Saved data entries
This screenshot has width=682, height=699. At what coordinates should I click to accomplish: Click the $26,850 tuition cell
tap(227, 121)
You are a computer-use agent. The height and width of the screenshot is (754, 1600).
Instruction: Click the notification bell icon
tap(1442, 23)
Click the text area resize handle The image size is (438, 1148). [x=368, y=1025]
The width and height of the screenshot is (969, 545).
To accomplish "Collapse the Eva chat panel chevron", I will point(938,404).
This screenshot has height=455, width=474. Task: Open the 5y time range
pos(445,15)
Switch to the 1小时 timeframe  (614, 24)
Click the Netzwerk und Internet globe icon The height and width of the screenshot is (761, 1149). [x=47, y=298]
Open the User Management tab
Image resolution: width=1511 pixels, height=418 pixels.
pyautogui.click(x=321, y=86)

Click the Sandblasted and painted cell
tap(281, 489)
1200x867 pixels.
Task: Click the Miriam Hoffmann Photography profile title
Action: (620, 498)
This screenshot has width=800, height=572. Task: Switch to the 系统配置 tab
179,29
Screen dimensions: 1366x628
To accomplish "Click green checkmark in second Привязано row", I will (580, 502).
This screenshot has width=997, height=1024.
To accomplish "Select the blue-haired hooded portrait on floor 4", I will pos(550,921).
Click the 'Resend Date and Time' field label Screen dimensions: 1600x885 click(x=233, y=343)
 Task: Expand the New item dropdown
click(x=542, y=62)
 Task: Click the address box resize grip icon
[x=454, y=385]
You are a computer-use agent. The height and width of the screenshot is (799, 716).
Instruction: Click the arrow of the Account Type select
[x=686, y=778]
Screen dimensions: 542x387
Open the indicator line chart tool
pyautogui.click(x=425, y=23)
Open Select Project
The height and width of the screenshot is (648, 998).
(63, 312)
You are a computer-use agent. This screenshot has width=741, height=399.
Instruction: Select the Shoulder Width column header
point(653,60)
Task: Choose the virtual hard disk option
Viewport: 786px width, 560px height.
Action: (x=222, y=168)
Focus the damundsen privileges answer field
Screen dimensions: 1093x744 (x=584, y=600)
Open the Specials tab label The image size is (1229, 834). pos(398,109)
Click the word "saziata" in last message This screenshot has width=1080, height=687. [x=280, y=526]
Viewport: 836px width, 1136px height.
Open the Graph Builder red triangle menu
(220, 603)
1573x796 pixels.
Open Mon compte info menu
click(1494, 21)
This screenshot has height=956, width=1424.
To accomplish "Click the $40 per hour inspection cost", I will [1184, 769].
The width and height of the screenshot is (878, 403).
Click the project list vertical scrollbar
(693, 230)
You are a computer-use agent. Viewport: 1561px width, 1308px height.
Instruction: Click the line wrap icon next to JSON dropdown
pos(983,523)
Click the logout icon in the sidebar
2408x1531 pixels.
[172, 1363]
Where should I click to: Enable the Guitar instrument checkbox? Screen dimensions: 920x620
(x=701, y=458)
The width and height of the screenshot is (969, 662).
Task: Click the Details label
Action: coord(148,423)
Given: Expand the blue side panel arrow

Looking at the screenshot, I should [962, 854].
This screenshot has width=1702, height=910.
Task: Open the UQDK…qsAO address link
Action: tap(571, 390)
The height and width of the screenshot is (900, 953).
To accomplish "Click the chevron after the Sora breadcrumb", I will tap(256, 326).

→ To do
Lines in the records above that contain the word "will" need to be counted; the reply is that number and nothing else.

→ Exercise response
5